Prove that the product of 3 consecutive integers is divisible by 6; of four consecutive integers by 24

Proof
To prove $6 | n (n + 1) (n + 2)$ for all $n$ , we have the following cases:

If $n$ is even then clearly then $2 | n$ so $2 | n (n + 1) (n + 2)$ .
If $n$ is odd then clearly $n + 1$ is even so then $n (n + 1) (n + 2)$ has a factor of 2.

Therefore clearly $2 | n (n + 1) (n + 2)$ . By a similar argument we have the following cases:

If $n = 3 q + 0$ then $3 | n$ so then $3 | n (n + 1) (n + 2)$
If $n = 3 q + 1$ then $n = 3 (q + 1) - 2$ by equivalence. Therefore then $n + 2 = 3 (q + 1)$ so clearly $3 | n + 2$ by definition. So then $3 | n (n + 1) (n + 2)$ .
If $n = 3 q + 2$ then $n = 3 (q + 1) - 1$ by equivalence. Then $n + 1 = 3 (q + 1)$ so clearly $3 | n + 1$ by definition. So then $3 | n + 1$ so $3 | n (n + 1) (n + 2)$ .
In all cases we have $3 | n (n + 1) (n + 2)$ so clearly $2 \cdot 3 = 6$ divides $n (n + 1) (n + 2)$ .

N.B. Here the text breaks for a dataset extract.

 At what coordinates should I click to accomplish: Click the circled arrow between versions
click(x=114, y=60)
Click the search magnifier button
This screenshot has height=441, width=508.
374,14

We can extend the fact that $24 | n (n + 1) (n + 2) (n + 3)$ by considering the cases:

If $n = 4 q + 0$ then $4 | n$ so $4 | n (n + 1) (n + 2) (n + 3)$ .
If $n = 4 q + 1$ then $n + 3 = 4 (q + 1)$ so then $4 | n + 3$ so $4 | n (n + 1) (n + 2) (n + 3)$
... (continue with $n = 4 q + 2$ and $n = 4 q + 3$ )
We always get $4 | n (n + 1) (n + 2) (n + 3)$ so then since clearly $6 | n (n + 1) (n + 2) (n + 3)$ so then $6 \cdot 4 = 24$ divides $n (n + 1) (n + 2) (n + 3)$ .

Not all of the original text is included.